## PROBLEM DESCRIPTION
Please quote exactly the opening lines of the data, from the first line to the one where "Task: Activate the Hatch tool" appears.

## SUPPLIED INFORMATION
____

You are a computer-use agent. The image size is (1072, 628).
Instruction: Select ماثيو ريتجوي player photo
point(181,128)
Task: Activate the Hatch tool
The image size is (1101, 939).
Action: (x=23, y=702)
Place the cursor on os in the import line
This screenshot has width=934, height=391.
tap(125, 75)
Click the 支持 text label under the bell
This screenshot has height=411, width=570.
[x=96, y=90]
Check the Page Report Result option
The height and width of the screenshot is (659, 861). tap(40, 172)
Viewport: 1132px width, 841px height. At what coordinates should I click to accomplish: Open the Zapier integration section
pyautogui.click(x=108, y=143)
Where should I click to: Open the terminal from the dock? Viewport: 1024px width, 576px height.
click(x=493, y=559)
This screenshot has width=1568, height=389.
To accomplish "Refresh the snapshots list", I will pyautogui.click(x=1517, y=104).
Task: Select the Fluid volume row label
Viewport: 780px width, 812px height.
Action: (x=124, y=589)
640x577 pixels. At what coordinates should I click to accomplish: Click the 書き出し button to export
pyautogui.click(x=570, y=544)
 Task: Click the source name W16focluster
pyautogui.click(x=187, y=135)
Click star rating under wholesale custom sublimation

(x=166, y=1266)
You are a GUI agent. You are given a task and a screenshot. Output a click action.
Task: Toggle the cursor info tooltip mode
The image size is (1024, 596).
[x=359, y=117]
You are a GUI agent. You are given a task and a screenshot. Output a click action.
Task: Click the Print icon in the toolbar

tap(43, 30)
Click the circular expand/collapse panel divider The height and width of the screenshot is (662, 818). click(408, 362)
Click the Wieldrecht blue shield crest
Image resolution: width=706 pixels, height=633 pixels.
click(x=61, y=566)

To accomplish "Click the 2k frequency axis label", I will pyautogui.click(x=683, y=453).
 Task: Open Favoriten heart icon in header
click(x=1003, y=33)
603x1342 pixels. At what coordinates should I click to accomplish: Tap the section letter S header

____

## RESPONSE
You are a computer-use agent. The image size is (1072, 628).
Instruction: Select ماثيو ريتجوي player photo
point(181,128)
Task: Activate the Hatch tool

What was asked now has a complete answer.